All of lore.kernel.org
 help / color / mirror / Atom feed
* [PATCH] x86/NUMA: correct off-by-1 in node map size calculation
@ 2022-09-27 14:14 Jan Beulich
  2022-09-29 14:57 ` Roger Pau Monné
  2022-09-30  2:03 ` Wei Chen
  0 siblings, 2 replies; 4+ messages in thread
From: Jan Beulich @ 2022-09-27 14:14 UTC (permalink / raw)
  To: xen-devel; +Cc: Andrew Cooper, Wei Liu, Roger Pau Monné

extract_lsb_from_nodes() accumulates "memtop" from all PDXes one past
the covered ranges. Hence the maximum address which can validly by used
to index the node map is one below this value, and we may currently set
up a node map with an unused (and never initialized) trailing entry. In
boundary cases this may also mean we dynamically allocate a page when
the static (64-entry) map would suffice.

While there also correct the comment ahead of the function, for it to
match the actual code: Linux commit 54413927f022 ("x86-64:
x86_64-make-the-numa-hash-function-nodemap-allocation fix fix") removed
the ORing in of the end address before we actually cloned their code.

Signed-off-by: Jan Beulich <jbeulich@suse.com>
---
Really the shift value may end up needlessly small when there's
discontiguous memory. Within a gap, any address can be taken for the
node boundary, and hence neither the end of the lower range nor the
start of the higher range necessarily is the best address to use. For
example with these two node ranges (numbers are frame addresses)

**Available data:**
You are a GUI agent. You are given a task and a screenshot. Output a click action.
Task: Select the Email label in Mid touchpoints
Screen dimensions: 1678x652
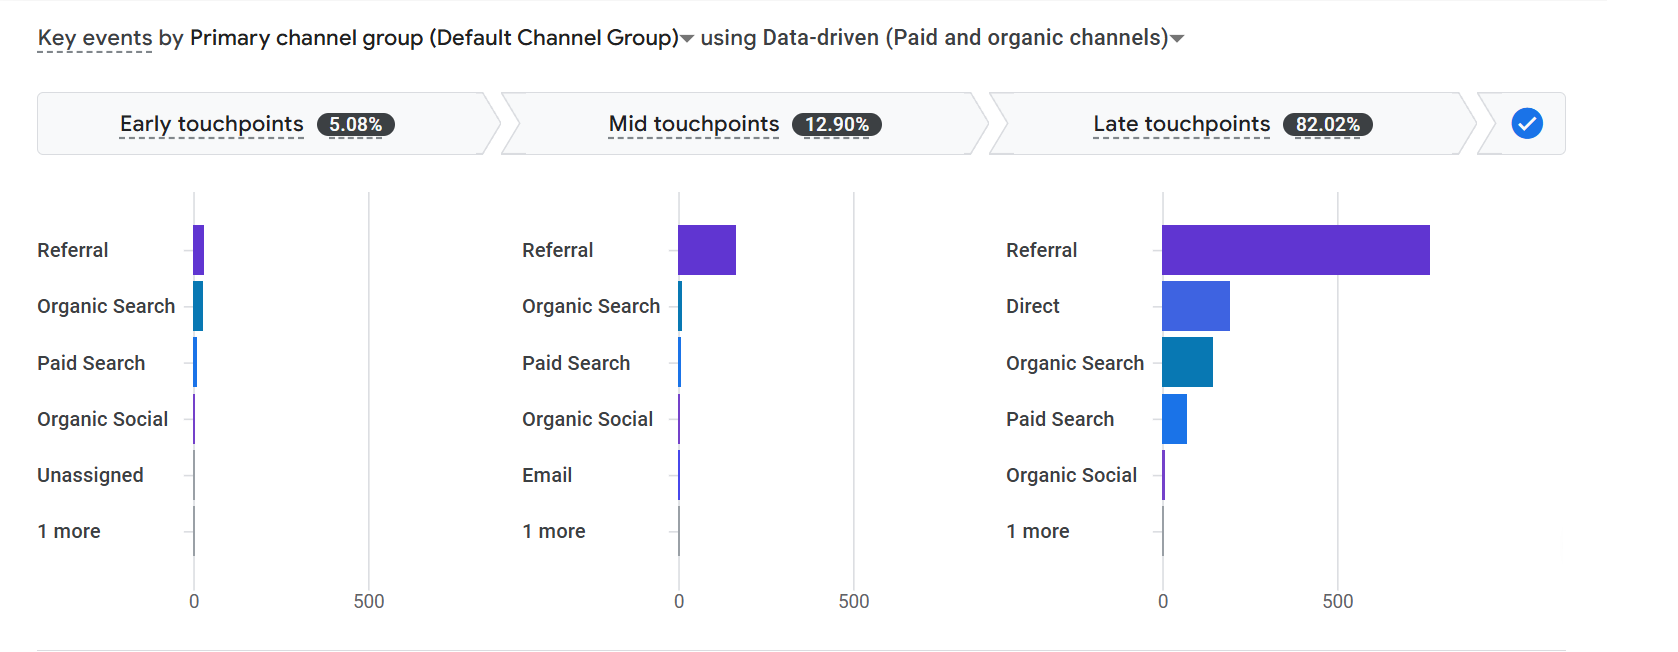[x=546, y=475]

**Work to complete:** Reproduce, word for word, the part of the x86 NUMA patch post between "To: xen-devel; +Cc: Andrew" and "map would suffice.", inclusive.

**Finished answer:**
To: xen-devel; +Cc: Andrew Cooper, Wei Liu, Roger Pau Monné

extract_lsb_from_nodes() accumulates "memtop" from all PDXes one past
the covered ranges. Hence the maximum address which can validly by used
to index the node map is one below this value, and we may currently set
up a node map with an unused (and never initialized) trailing entry. In
boundary cases this may also mean we dynamically allocate a page when
the static (64-entry) map would suffice.